Autoridades de uma aldeia no estado de Oaxaca, no sul do México, detiveram por cinco dias e depois expulsaram um pastor protestante após ele se recusar a participar de rituais católicos durante uma festa local. O relato foi divulgado pela organização Christian Solidarity Worldwide (CSW), com sede no Reino Unido.
Segundo a CSW, o caso ocorreu em Santiago Malacatepec, no município de San Juan Mazatlán, no leste de Oaxaca. Em 15 de janeiro, católicos locais teriam exigido que o pastor Mariano Velásquez Martínez acendesse velas, se ajoelhasse e orasse diante de uma imagem de São Tiago, como parte da celebração católica romana da vila.

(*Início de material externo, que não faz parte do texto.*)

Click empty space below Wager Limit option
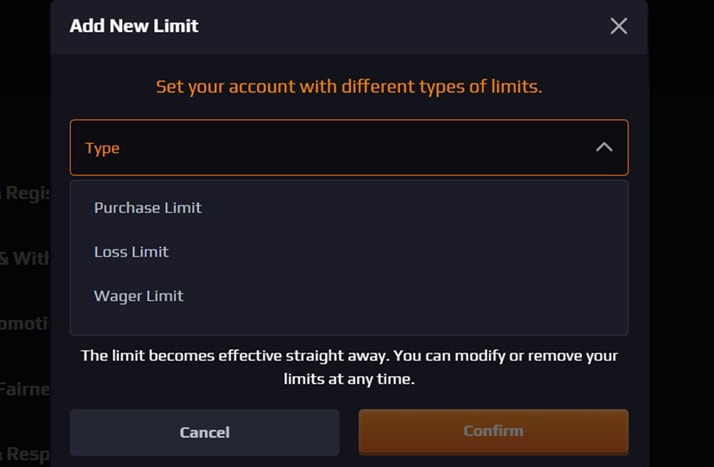This screenshot has width=714, height=467. coord(349,324)
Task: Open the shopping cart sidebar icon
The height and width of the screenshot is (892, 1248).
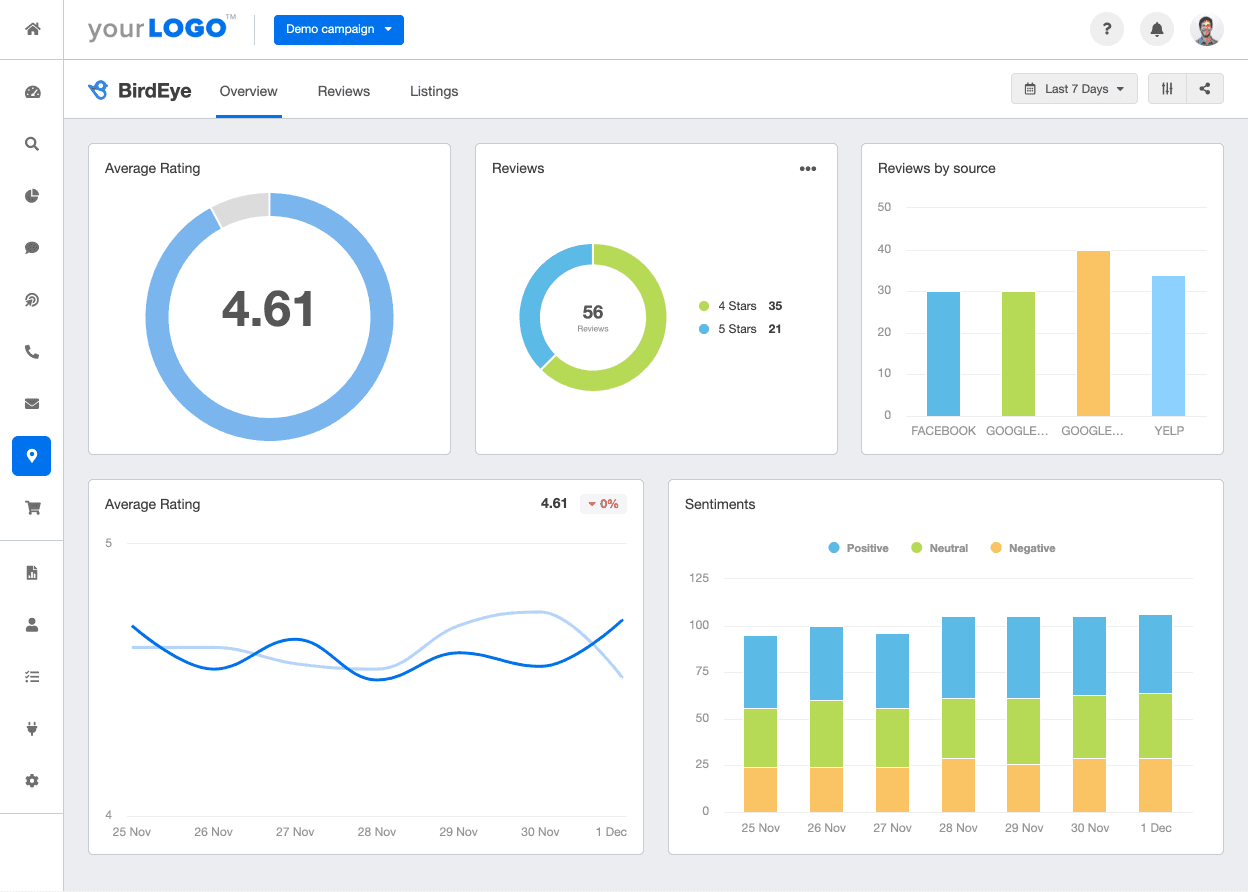Action: pos(32,508)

A CSW afirma que Velásquez Martínez havia aceitado uma função comunitária com a condição de apenas fornecer velas e flores para a festa. Quando se recusou a se ajoelhar e rezar diante da imagem, um dos líderes do evento reclamou com as autoridades locais.
Ainda de acordo com a organização, o pastor foi detido por cinco dias e, depois, levado diante de uma assembleia de cerca de 180 homens: “Ignorando os termos do acordo original, as autoridades locais detiveram o pastor Velásquez Martínez por cinco dias”, afirmou a CSW. O grupo diz que ele foi amarrado com uma corda e ouvido pela assembleia, onde os líderes anunciaram que ele seria expulso.
A CSW relata que o pastor foi obrigado a assinar um documento que formalizaria a expulsão e a remoção forçada da comunidade. Ele não teria recebido uma cópia e teme que o texto seja usado para sustentar a versão de que saiu por vontade própria. O pastor, a esposa e o bebê de três meses estariam, por ora, na cidade de Oaxaca, hospedados com parentes.
Velásquez Martínez liderava a Iglesia Camino Nuevo y Vivo, com cerca de 25 membros, desde que o pastor anterior teria sido deslocado em 2023, segundo a CSW.
O episódio ocorre após a aprovação, em setembro, de uma lei no Congresso do Estado de Oaxaca contra deslocamento forçado, com previsão de pena de 10 a 18 anos de prisão e multas. A CSW afirma que autoridades locais estimam que aproximadamente metade dos casos de deslocamento forçado no estado pode estar ligada à intolerância religiosa.
O advogado Porfirio Flores Zúñiga, identificado como representante da Fraternidade de Pastores, pediu que a Procuradoria-Geral e a Secretaria de Governo de Oaxaca apliquem a lei ao caso. Ele também apresentou uma queixa-crime contra dois funcionários locais, por atos arbitrários e abuso de autoridade, e acionou a Defensoria de Direitos Humanos do Povo de Oaxaca (DDHPO), segundo o texto. Até 19 de janeiro, conforme Flores Zúñiga, não havia providências adotadas.
A diretora de defesa de direitos da CSW, Anna Lee Stangl, classificou como “inconcebíveis” a detenção e o deslocamento forçado do pastor e de sua família. Ela disse que o caso expõe falhas do poder público em assegurar direitos previstos na Constituição do México e em compromissos internacionais de direitos humanos.
A CSW também afirma que, em comunidades indígenas regidas por “Usos e Costumes”, tradições locais podem entrar em choque com garantias constitucionais, e minorias religiosas acabam submetidas a pressões para manter uniformidade religiosa.
Por fim, Stangl pediu que o governo de Oaxaca responsabilize os envolvidos e deixe claro que a liberdade de religião deve ser respeitada em todas as comunidades, segundo o portal The Christian Post.